I haven’t had a chance to use either of these tools yet. If you try them out, let me know what you think.

Rethinking interruptions

Monday, February 4th, 2008

If you read a few personal productivity articles you’ll run into this advice: Interruptions are bad, so eliminate interruptions. That’s OK as far as it goes. But are interruptions necessarily bad? And when you are interrupted, what can you do to recover faster?

Not all interruptions are created equal. Paul Graham talks about this in his essay Holding a Program in One’s Head.

The danger of a distraction depends not on how long it is, but on how much it scrambles your brain. A programmer can leave the office and go and get a sandwich without losing the code in his head. But the wrong kind of interruption can wipe your brain in 30 seconds.

In her interview with John Udell, Mary Czerwinski points out that while interruptions are detrimental to the productivity of the person being interrupted, maybe 75% of the time interruptions are beneficial for the organization as a whole. If one person is stuck and other person can get them unstuck by answering a question, the productivity of the person asking the question may go up more than the productivity of the person being asked the question goes down.

Given that interruptions are good, or at least inevitable, how can you manage them?
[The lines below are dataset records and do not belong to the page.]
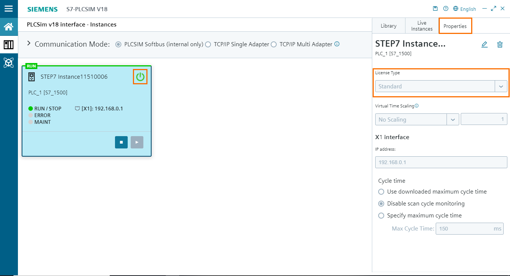The height and width of the screenshot is (276, 510).
Task: Open the License Type dropdown
Action: coord(501,86)
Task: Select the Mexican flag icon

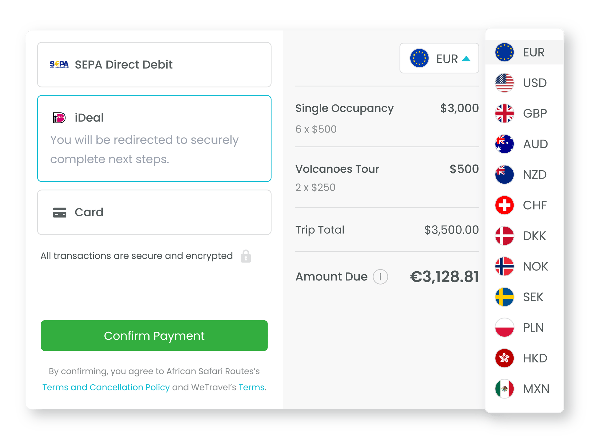Action: click(504, 389)
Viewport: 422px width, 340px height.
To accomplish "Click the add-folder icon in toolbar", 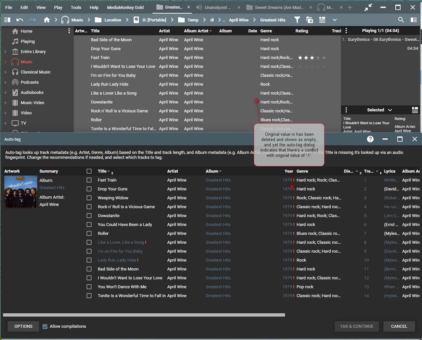I will point(309,20).
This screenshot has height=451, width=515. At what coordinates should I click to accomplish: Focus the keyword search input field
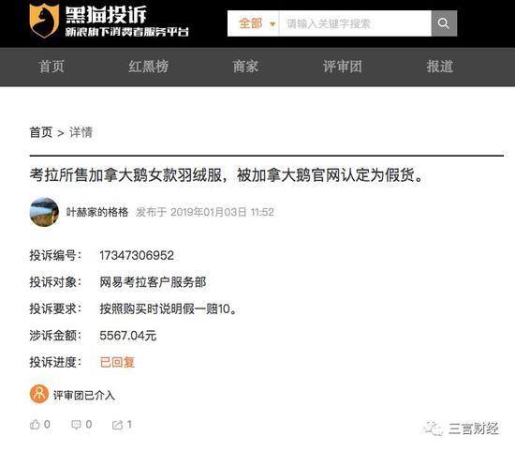(x=355, y=23)
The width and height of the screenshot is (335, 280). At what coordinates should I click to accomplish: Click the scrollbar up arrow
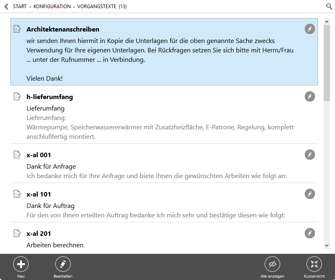coord(327,22)
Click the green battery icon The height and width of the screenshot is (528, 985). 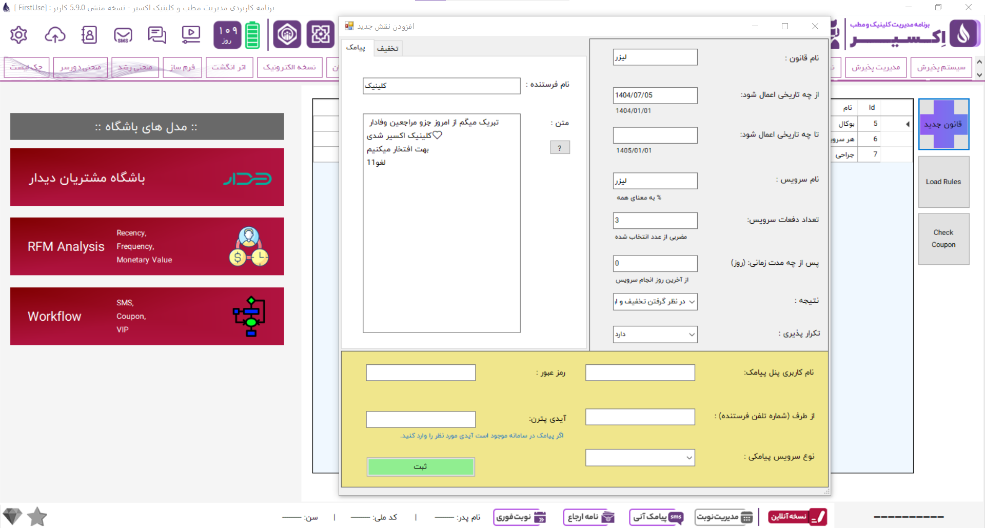point(252,35)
Czerwinski uses the phrase context reacquisition to describe getting back to your previous state of mind following an interruption. Czerwinski and others at Microsoft Research are looking at software for context acquisition. For example, one of the ideas they are trying out is software that takes snapshots of your desktop. If you could see what your desktop looked like before the phone rang, it could help you get back into the frame of mind you had before you started helping the person on the other end of the line.

Have you discovered a tool or habit that helps with context reacquisition? If so, please leave a comment.

Task switching

Saturday, February 2nd, 2008

If you’re working on three projects, you’re probably spending 40% of your time task switching. Task switching is the dark matter of life: there’s a lot of it, but we’re hardly aware of it.

I’m not talking about multitasking, such as replying to email while you’re on the phone. People are starting to realize that multitasking isn’t as productive as it seems. I’m talking about having multiple assignments at work.

John Maeda posted a note about multiple projects in which he gives a link to a PowerPoint slide graphing percentage of productive time as a function the number of concurrent assignments. According to the graph, the optimal number of projects is two. With two projects, you can do something else when one project is stuck waiting for input or when you need variety. But any more than that and productivity tanks.

Johanna Rothman has an interview on the Pragmatic Programmer podcast where she discusses, among other things, having multiple concurrent projects. She thought it was absurd when she was asked to work 50% on one project, 30% on another, and 20% on another. Research environments are worse. Because of grant funding, people are sometimes allocated 37% to this project, 5% to that project, etc.

We’re not nearly as good at task switching as we think we are. I hear people talking about how it may take 15 or 30 minutes to get back into the flow after an interruption. Maybe that’s true if you were interrupted from something simple. A colleague who works on complex statistical problems says it takes her about two or three days to recover from switching projects. In his article Good and Bad Procrastination, Paul Graham says “You probably only have to interrupt someone a couple times a day before they’re unable to work on hard problems at all.”